The Anthropology of Tourism has focused on the relationship of hosts to guests, critical analysis of cultural heritage through politicized and performative contexts, and sustainable tourism development. Those trained in the Anthropology of Tourism have become academics as well as independent tour operators, managed NGOs for economic development, and consulted with governmental and non-governmental organizations in supporting sustainable development initiatives.


Ann Reed, Christina Gish Hill, Grant Arndt, Mark Rectanus, Matt?, Andrew?]

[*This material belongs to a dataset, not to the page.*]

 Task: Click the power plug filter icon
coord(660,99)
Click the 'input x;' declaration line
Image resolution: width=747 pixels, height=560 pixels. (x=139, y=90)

Ethnohistory is a method of thinking about historic cultures that attempts to understand historical experiences through an anthropological approach. It is not simply the integration of individual, everyday, native voices into historical accounts, like the annales school proposed, but the engagement of history from native points of views. Ethnohistory as a field began with deep connections to legal and political issues in North America, especially in connection to the Indian Claims Commission and its work, which began to operate in 1948. In this context, anthropologists and historians had to find ways to construct histories based on oral traditions. 

Ethnohistory evolved out of North American contexts, the method can be applied globally. Ethnohistorians learn how to deal with complex issues of representation, writing, inclusion, and historical construction. 

Ethnohistory prepares students for careers in fields that deal with the complexities of cultural and historical interpretation. Ethnohistorical skills are sought in Cultural Resource Management; tribal, regional, state, and national historical preservation and conservation organizations; and political and legal affairs organizations working with Native communities or on Native issues; as well as in any situation where historical knowledge should include perspectives from different cultures.